** Opening DATA FOR REVIEW block **
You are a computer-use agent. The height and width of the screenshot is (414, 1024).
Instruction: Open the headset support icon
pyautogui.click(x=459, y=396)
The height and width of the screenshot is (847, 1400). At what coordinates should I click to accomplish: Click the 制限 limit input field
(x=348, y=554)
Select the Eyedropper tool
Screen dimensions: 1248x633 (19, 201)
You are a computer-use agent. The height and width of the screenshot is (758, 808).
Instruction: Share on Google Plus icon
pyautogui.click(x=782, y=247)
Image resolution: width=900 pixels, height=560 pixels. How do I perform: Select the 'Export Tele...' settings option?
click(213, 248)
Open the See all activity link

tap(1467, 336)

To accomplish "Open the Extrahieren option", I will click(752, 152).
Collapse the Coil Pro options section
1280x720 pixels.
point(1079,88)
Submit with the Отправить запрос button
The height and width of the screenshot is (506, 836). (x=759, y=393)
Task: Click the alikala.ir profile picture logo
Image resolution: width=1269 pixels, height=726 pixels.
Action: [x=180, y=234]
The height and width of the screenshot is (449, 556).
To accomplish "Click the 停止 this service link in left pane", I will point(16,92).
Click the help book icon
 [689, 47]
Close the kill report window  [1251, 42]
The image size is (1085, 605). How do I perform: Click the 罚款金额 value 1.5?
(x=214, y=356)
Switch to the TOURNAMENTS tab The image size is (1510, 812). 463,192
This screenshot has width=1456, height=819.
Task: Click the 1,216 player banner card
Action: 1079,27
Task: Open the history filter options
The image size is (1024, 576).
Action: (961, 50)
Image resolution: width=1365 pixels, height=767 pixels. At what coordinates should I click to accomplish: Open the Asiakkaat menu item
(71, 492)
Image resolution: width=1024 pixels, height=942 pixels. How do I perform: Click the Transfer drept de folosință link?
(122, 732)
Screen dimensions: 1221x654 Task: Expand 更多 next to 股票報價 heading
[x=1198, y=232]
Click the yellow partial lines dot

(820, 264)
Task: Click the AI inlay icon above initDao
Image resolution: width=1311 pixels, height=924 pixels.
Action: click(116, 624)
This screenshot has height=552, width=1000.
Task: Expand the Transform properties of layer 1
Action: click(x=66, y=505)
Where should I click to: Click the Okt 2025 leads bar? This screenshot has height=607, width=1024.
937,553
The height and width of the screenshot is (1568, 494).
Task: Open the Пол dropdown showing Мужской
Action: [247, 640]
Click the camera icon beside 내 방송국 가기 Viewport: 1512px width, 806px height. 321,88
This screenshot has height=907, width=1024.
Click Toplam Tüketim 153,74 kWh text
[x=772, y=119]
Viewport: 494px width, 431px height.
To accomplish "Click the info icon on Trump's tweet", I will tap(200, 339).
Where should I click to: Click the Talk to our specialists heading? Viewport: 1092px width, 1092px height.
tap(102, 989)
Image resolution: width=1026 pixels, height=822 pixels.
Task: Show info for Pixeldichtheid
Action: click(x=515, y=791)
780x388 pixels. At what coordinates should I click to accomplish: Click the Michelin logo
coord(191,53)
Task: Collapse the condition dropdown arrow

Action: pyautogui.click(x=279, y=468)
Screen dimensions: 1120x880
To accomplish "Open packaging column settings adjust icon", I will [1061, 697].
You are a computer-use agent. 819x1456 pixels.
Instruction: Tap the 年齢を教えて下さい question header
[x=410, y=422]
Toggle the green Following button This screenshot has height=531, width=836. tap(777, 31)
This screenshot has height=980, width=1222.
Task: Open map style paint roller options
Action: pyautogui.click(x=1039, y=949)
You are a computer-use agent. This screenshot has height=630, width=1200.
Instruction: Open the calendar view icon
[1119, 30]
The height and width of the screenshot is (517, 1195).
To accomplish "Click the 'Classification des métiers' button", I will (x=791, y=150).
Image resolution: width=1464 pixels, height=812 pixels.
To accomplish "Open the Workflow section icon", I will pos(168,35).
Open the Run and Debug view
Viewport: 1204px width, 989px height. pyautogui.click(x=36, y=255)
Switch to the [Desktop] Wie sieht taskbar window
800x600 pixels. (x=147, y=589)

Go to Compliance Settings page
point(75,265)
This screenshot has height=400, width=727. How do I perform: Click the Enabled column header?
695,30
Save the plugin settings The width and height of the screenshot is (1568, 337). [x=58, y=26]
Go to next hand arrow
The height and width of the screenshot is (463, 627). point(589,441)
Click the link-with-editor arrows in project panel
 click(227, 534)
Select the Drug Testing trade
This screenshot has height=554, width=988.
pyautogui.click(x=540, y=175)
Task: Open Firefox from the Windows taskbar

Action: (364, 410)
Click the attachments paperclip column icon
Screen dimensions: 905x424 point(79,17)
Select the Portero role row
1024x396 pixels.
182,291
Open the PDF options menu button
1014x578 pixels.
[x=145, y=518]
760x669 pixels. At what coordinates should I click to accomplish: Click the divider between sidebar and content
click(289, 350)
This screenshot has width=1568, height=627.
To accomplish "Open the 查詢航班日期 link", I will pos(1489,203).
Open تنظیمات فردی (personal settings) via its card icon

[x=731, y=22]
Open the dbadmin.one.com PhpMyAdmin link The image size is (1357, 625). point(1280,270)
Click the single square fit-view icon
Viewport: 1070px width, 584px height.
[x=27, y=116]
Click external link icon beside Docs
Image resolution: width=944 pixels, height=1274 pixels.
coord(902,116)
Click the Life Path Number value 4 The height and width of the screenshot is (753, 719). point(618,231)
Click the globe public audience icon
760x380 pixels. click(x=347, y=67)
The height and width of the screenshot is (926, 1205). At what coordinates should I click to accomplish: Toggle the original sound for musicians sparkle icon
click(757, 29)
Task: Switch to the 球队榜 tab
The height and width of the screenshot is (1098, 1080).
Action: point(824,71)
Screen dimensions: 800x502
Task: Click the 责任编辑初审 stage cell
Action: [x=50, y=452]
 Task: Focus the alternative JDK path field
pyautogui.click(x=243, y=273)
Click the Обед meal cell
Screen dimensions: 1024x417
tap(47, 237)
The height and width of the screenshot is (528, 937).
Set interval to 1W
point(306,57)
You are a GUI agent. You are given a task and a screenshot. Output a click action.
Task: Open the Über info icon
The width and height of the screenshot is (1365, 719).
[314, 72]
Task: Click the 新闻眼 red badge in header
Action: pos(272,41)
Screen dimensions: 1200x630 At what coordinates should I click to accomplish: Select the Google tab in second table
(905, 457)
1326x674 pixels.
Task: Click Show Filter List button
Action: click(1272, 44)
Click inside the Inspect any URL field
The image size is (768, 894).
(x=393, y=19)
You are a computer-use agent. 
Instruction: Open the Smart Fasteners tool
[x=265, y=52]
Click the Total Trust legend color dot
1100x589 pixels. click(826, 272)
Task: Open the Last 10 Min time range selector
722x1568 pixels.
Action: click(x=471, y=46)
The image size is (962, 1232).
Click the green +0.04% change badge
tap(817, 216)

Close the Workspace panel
** Closing DATA FOR REVIEW block **
▶ **REQUIRED WORK**
Go over the entries above and say how many lines hold the string "beside", with no other text.

▶ **ANSWER SECTION**
2